Ay’ın oluşumuyla ilgili yeni bir teori var (ve bu daha mantıklı)



Marshall Uzay Uçuş Merkezi / NASA

Geleneksel olarak Ay’ın büyük bir çarpışma sırasında oluştuğu düşünülür. Ancak yeni bir model, Dünya üzerindeki üç çarpışmanın kökenini 4,5 milyar yıl önceki tek dev çarpışmadan daha iyi açıklayabileceğini öne sürüyor.

Ayımızın kökenini belirlemek zor oldu. Ana fikir, bunun güneş sistemi tarihinin erken dönemlerinde, Dünya ile muhtemelen Güneş’e gezegenimizin bulunduğu yerden daha yakın olan Theia olarak bilinen Mars büyüklüğünde devasa bir nesne arasındaki çarpışmanın ardından oluştuğudur.

nasıl tarif edersiniz Yeni Bilim AdamıBu çarpışma, malzemenin Güneş çevresinde daha fazla karıştığı ve çarpışmaların yaygın olduğu bir dönemde, uzaya enkaz fırlatmış ve sonunda bugün gördüğümüz büyük doğal uyduyu oluşturacak şekilde birleşmiş olacaktır.

Ancak Dünya ve Ay bileşim açısından şaşırtıcı derecede benzer, bu da bu modeli biraz zorlaştırıyor çünkü Ay’ın Theia’dan Dünya’dan daha fazla malzeme tutması gerekiyordu.

“Bu kanonik model için büyük bir sorun” diyor Philip CarterYeni çalışmanın bir parçası olan Birleşik Krallık’taki Bristol Üniversitesi’nden, yayınlandı ekim ayı sonunda Kraliyet Astronomi Topluluğunun Aylık Bildirimleri.

Bunun yerine Carter ve meslektaşları şunu önermektedir: etki zinciri Dünya’da birkaç milyon yıl boyunca var olan süre, gezegenimizin ve Ay’ın bileşim açısından neden bu kadar benzer olduğunu daha iyi açıklayabilir.

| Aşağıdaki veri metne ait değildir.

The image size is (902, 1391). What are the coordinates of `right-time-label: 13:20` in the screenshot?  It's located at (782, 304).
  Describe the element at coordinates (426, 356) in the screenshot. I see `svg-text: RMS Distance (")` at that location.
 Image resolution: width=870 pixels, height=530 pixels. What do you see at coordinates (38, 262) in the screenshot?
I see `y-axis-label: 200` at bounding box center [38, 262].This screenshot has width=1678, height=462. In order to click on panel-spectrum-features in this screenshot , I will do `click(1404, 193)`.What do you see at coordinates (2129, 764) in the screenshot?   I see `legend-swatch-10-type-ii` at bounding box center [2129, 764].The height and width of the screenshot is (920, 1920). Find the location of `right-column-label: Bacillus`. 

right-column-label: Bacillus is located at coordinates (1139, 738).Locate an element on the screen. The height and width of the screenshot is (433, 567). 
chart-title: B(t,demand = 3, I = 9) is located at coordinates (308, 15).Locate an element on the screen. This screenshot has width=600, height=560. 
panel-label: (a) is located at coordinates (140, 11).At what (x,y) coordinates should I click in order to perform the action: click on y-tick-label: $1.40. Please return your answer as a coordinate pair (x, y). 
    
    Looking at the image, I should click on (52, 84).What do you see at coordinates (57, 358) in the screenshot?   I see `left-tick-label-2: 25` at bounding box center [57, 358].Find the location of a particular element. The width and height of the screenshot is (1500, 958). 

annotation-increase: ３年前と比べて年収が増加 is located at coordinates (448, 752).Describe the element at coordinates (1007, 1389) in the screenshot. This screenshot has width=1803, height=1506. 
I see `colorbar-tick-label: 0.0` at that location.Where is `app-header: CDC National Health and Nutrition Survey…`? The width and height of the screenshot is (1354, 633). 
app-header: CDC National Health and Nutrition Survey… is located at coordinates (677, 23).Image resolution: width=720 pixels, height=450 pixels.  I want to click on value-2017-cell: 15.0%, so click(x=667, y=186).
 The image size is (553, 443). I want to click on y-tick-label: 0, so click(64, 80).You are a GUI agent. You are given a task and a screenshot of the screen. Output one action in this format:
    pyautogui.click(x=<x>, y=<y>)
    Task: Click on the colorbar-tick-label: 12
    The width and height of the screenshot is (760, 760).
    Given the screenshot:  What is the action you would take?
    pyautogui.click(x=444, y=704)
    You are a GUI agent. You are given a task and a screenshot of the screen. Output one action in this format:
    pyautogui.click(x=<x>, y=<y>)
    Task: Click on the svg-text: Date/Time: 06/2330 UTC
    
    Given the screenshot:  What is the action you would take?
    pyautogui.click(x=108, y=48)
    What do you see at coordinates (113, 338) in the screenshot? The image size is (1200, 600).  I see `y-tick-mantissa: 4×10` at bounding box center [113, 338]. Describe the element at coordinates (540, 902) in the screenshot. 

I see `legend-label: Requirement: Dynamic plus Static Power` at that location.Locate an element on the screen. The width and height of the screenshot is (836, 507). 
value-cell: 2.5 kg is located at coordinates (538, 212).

Bunu gösteriyorlar üç veya daha fazla önemli etki Güneş sisteminin erken dönemlerinde gezegenimizde, Ay’ın şu anki boyutundan neredeyse Mars boyutuna kadar değişen nesnelerin yer aldığı gözlemler, bugün gördüğümüz Ay’ın kökenini açıklayabilir.

Bu senaryoda, her çarpışma küçük bir ay üretecektirveya “luete”, Dünya yörüngesinde.

Binlerce yıl boyunca bu luetler yavaş yavaş birleşecek yerçekimi altında birbirleriyle tek bir büyük nesne oluşturuyorlar.

Önceki modeller de Ay’ın çoklu darbeli kökenini öne sürüyordu, ancak bu yeni modelle karşılaştırıldığında Dünya üzerinde 20’ye kadar çok daha fazla sayıda çarpma gerekiyordu.

New Scientist’in aktardığına göre Carter, “Üç çarpışmadan sonra, tam bir Ay oluşturmaya yetecek kadar kütleyi yörüngeye yerleştirdik” dedi.

Aynı dergiye, Robert Ağaç KavunuAraştırmanın bir parçası olmayan Colorado’daki Güneybatı Araştırma Enstitüsü’nden bilim insanı, daha az çarpmanın “daha iyi olabileceğini” söylüyor çünkü bir model ne kadar çok darbeye sahipse, mevcut luetlerin Dünya’nın yörüngesinden atılma ihtimali de o kadar artıyor ve bu da Ay’ın oluşumunu engelliyor.